The risk of recurrence or progression after treatment varies depending on the specific features reported in your pathology report:

  • Nuclear grade — High-grade DCIS has a higher recurrence risk than low-grade DCIS. High-grade disease with comedonecrosis carries the greatest risk of becoming invasive if undertreated.
  • Margin status — Negative margins with at least 2 mm clearance are associated with the lowest rates of local recurrence. Positive or close margins substantially increase the risk of recurrence.
  • Size and extent — Larger DCIS is associated with higher recurrence risk, partly because it may be more difficult to remove completely.
  • Treatment — Lumpectomy alone, lumpectomy plus radiation, and mastectomy are all options depending on the above features. Adding radiation after lumpectomy roughly halves the rate of local recurrence. Adding endocrine therapy for hormone receptor-positive DCIS further reduces risk in the treated and opposite breast.

Most people treated for DCIS do not develop invasive breast cancer. However, long-term follow-up is recommended because new DCIS or invasive cancer can develop years after initial treatment, in either the treated or the opposite breast.

Questions to ask your doctor

Your pathology report contains important information that will guide your care. The following questions may help you prepare for your next appointment.

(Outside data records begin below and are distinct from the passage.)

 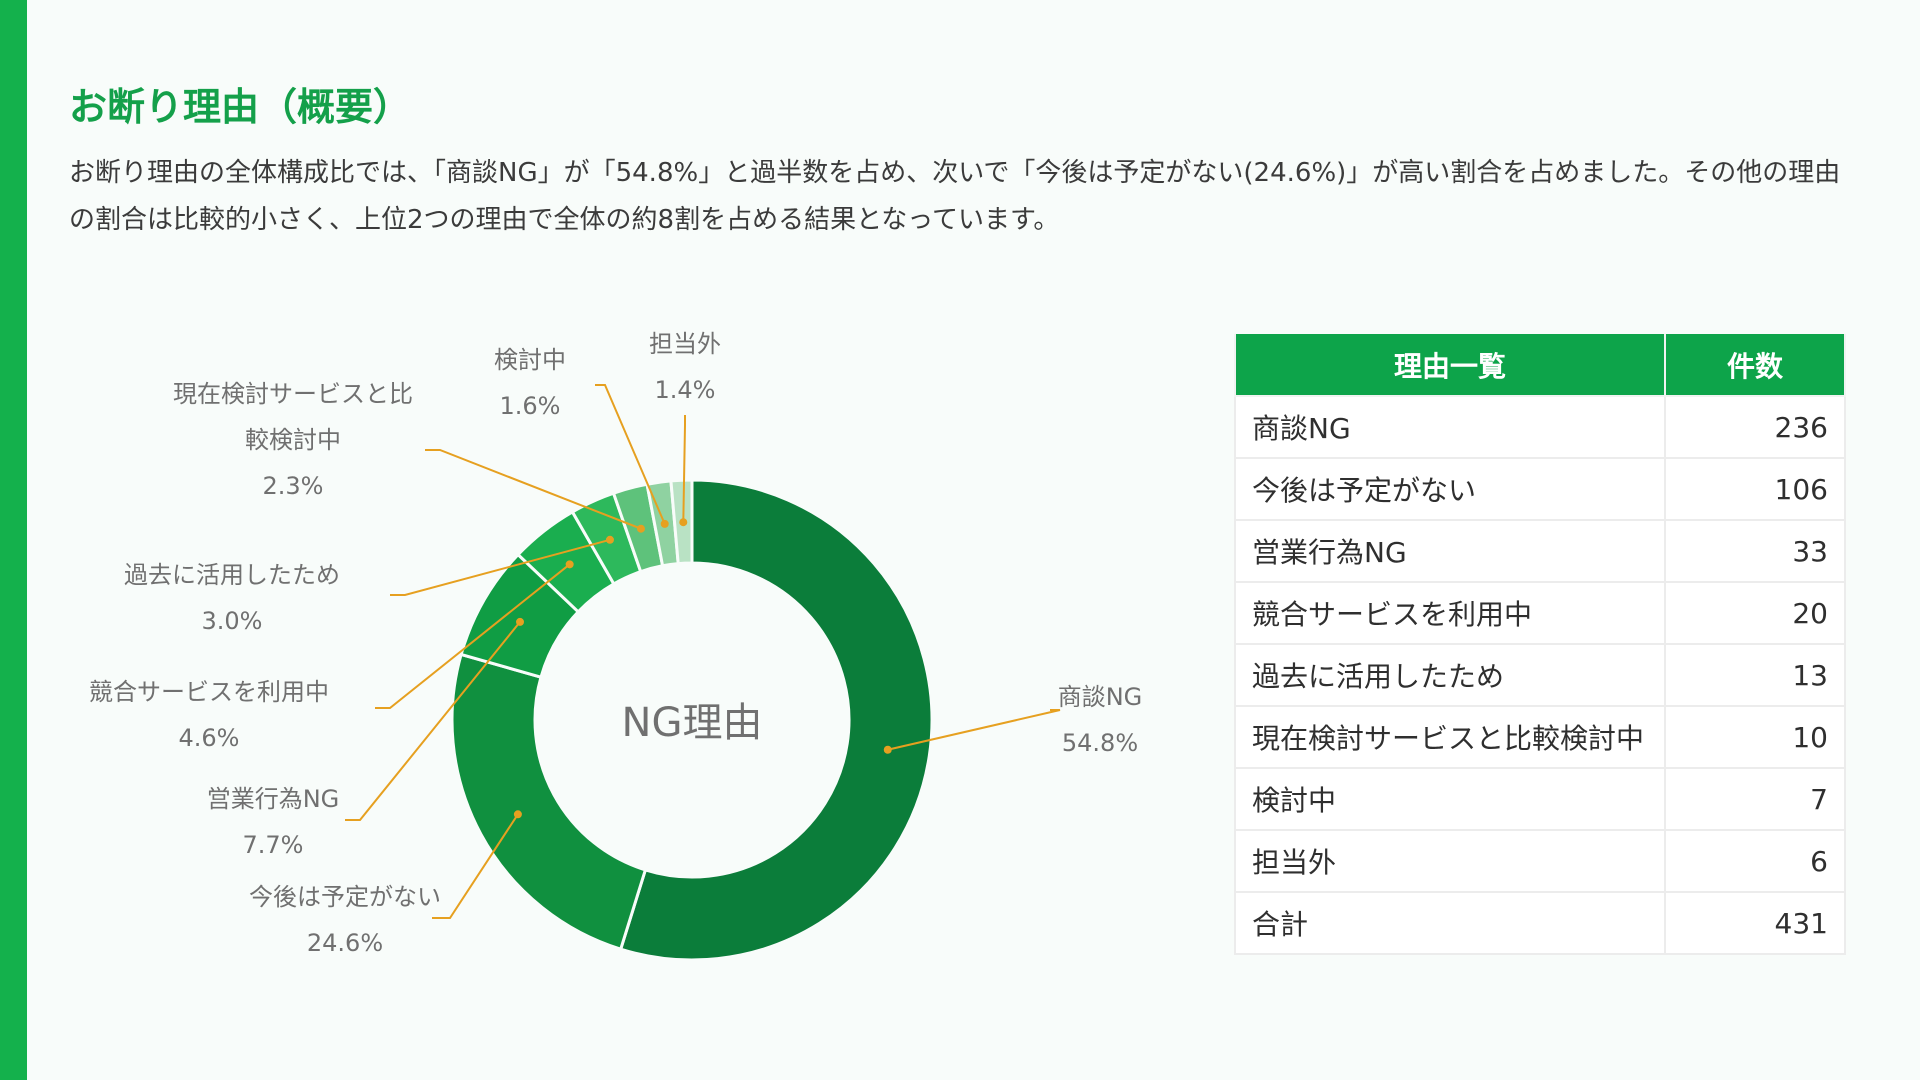 I want to click on count-cell: 7, so click(x=1755, y=799).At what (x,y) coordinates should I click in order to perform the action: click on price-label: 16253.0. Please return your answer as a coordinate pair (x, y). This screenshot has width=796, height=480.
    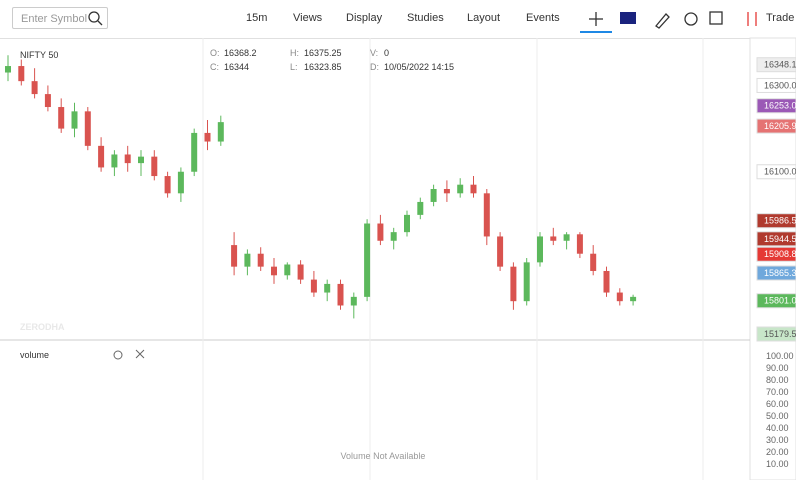
    Looking at the image, I should click on (780, 106).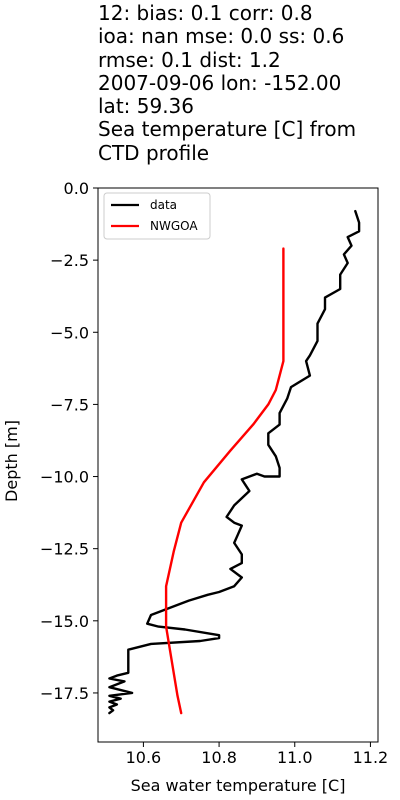  What do you see at coordinates (64, 622) in the screenshot?
I see `y-tick-label: −15.0` at bounding box center [64, 622].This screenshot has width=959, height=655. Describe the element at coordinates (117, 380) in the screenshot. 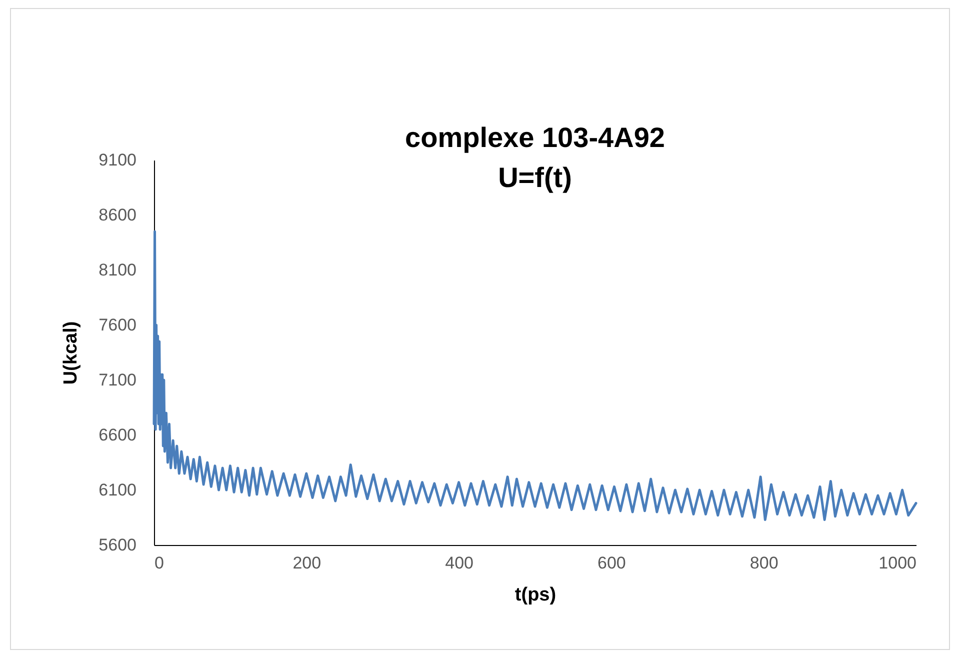

I see `y-tick-label: 7100` at that location.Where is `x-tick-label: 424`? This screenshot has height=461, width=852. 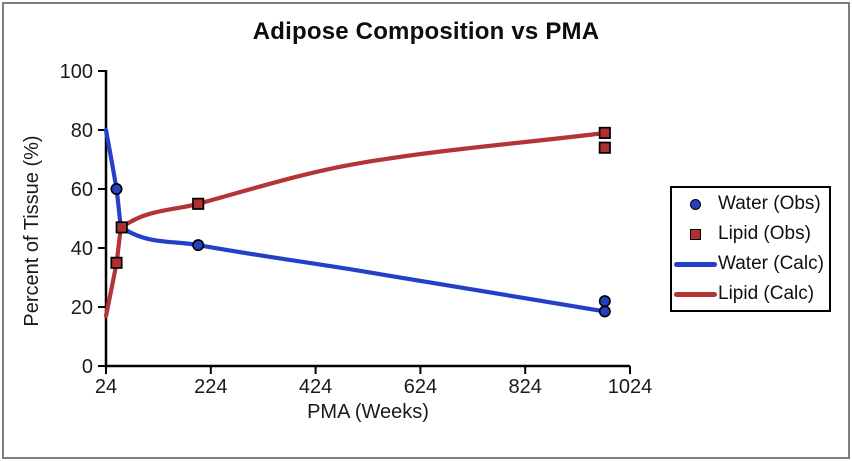 x-tick-label: 424 is located at coordinates (316, 387).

  • Is my DCIS low, intermediate, or high-grade nuclear?
  • Was comedonecrosis present, and how does that affect my risk?
  • What histologic pattern was reported, and how extensive is the DCIS?
  • What is the size or extent of the DCIS, and does it affect whether lumpectomy is possible?
  • Were the surgical margins clear? If not, what are my options — re-excision or mastectomy?
  • What is the distance from the DCIS to the nearest margin, and is it adequate?
  • Is my DCIS ER-positive, and would endocrine therapy (tamoxifen or an aromatase inhibitor) help reduce my recurrence risk?
  • Was HER2 testing performed, and what were the results?
  • Would the DCIS Score (Oncotype DX) test help decide whether I need radiation therapy?
  • What is my estimated risk of the DCIS coming back or progressing to invasive cancer, based on my pathology report?
  • What additional treatment is recommended after surgery — radiation therapy, endocrine therapy, or both?
  • What follow-up imaging and appointments will I need, and how often?